In 1930 Landsteiner was awarded the Nobel Prize in Physiology or Medicine in recognition of these achievements. For his pioneering work, he is recognized as the father of transfusion medicine.

==Research work in the Netherlands and the United States==
After World War I, Vienna and the new republic of Austria as a whole was in a desolate economic state, a situation in which Landsteiner did not see any possibilities to carry on with his research work. He decided to move to the Netherlands and accepted a post as prosector in the small Catholic St. Joannes de Deo hospital (now HMC Westeinde) in The Hague and, in order to improve his financial situation also took a job in a small factory, producing old tuberculin (tuberculinum pristinum). He also published a number of papers, five of them being published in Dutch by the Royal Academy of Sciences. Yet working conditions proved to be not much better than in post-war Vienna.

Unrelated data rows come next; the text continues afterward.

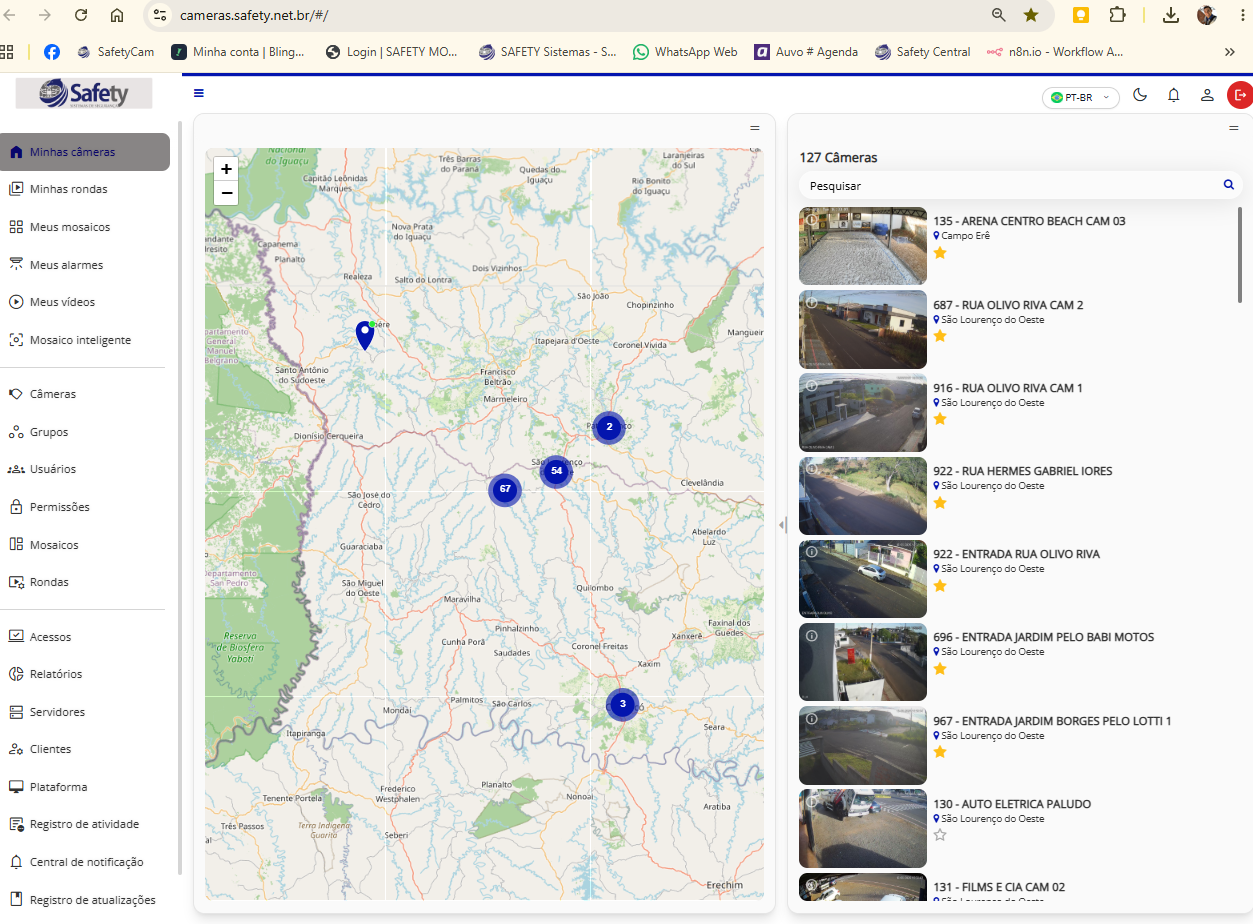Viewport: 1253px width, 924px height.
Task: Open the downloads icon in browser toolbar
Action: click(1170, 15)
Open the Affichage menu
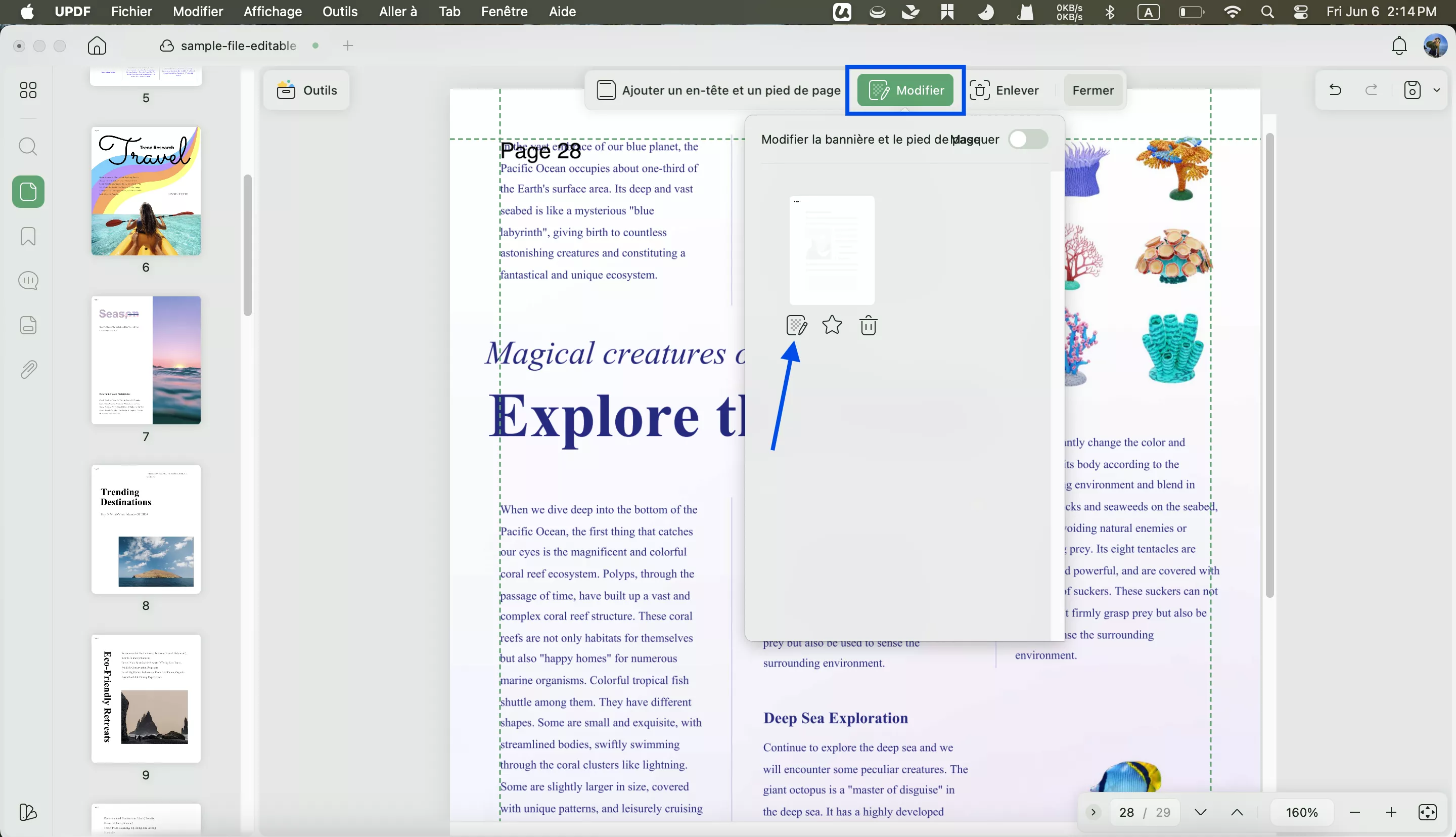 click(x=272, y=12)
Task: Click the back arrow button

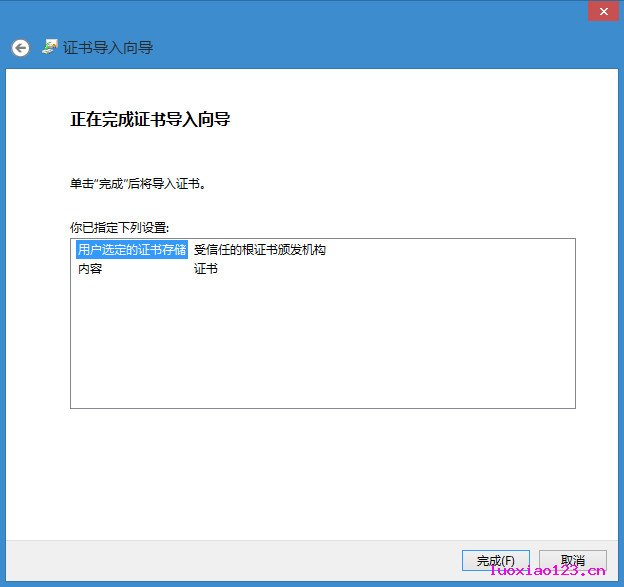Action: click(20, 48)
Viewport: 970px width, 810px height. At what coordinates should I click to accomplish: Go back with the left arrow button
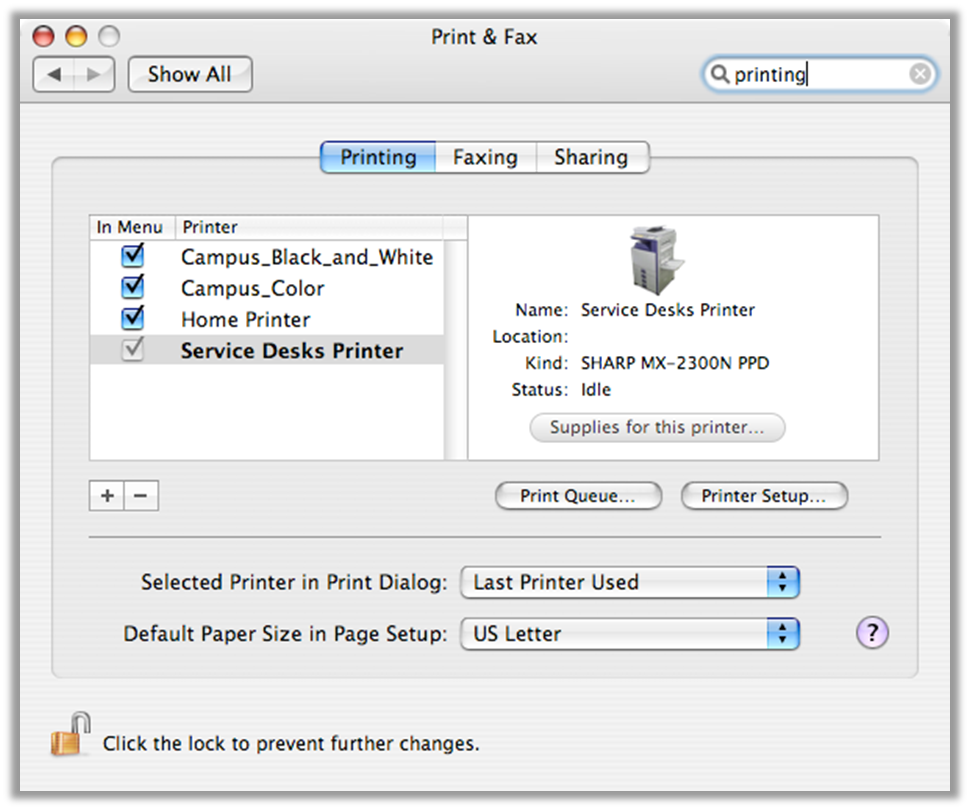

So Landsteiner accepted the invitation that reached him from New York, initiated by Simon Flexner, who was familiar with Landsteiner's work, to work for the Rockefeller Institute. He arrived there with his family in the spring of 1923. Throughout the 1920s Landsteiner worked on the problems of immunity and allergy. In 1927 he discovered new blood groups: M, N and P, refining the work he had begun 20 years before. Shortly thereafter, Landsteiner and his collaborator, Philip Levine, published the work and, later that same year, the types began to be used in paternity suits.

==Awards and honours==
In addition to winning the Nobel Prize in Physiology or Medicine, Landsteiner was elected to the National Academy of Sciences in 1932, elected to the American Philosophical Society in 1935, and awarded the Cameron Prize for Therapeutics of the University of Edinburgh in 1937. He was elected a Foreign Member of the Royal Society (ForMemRS) in 1941. In 1946, he was posthumously awarded the Lasker-DeBakey Clinical Medical Research Award. Since 2005, World Blood Donor Day is celebrated on Landsteiner's birthday anniversary.

==Personal life==
Landsteiner converted from Judaism to Christianity in 1890, and was baptised into the Catholic Church. In 1916, he married Leopoldine Helene Wlasto, a Greek Orthodox woman who converted to her husband's Catholic faith.

In 1937, Landsteiner unsuccessfully initiated legal action against an American publisher who had included him in the book Who's Who in American Jewry. Landsteiner said that "it will be detrimental to me to emphasize publicly the religion of my ancestors."